● What the task asks:
All that is needed is the number of lines in the records that contain the word "agent", stated without anything else.

-----

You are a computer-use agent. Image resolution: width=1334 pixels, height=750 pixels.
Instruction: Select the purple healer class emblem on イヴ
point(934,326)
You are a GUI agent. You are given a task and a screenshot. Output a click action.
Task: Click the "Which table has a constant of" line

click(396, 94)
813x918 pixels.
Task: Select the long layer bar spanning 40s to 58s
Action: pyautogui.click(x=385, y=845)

-----

● Task result:
2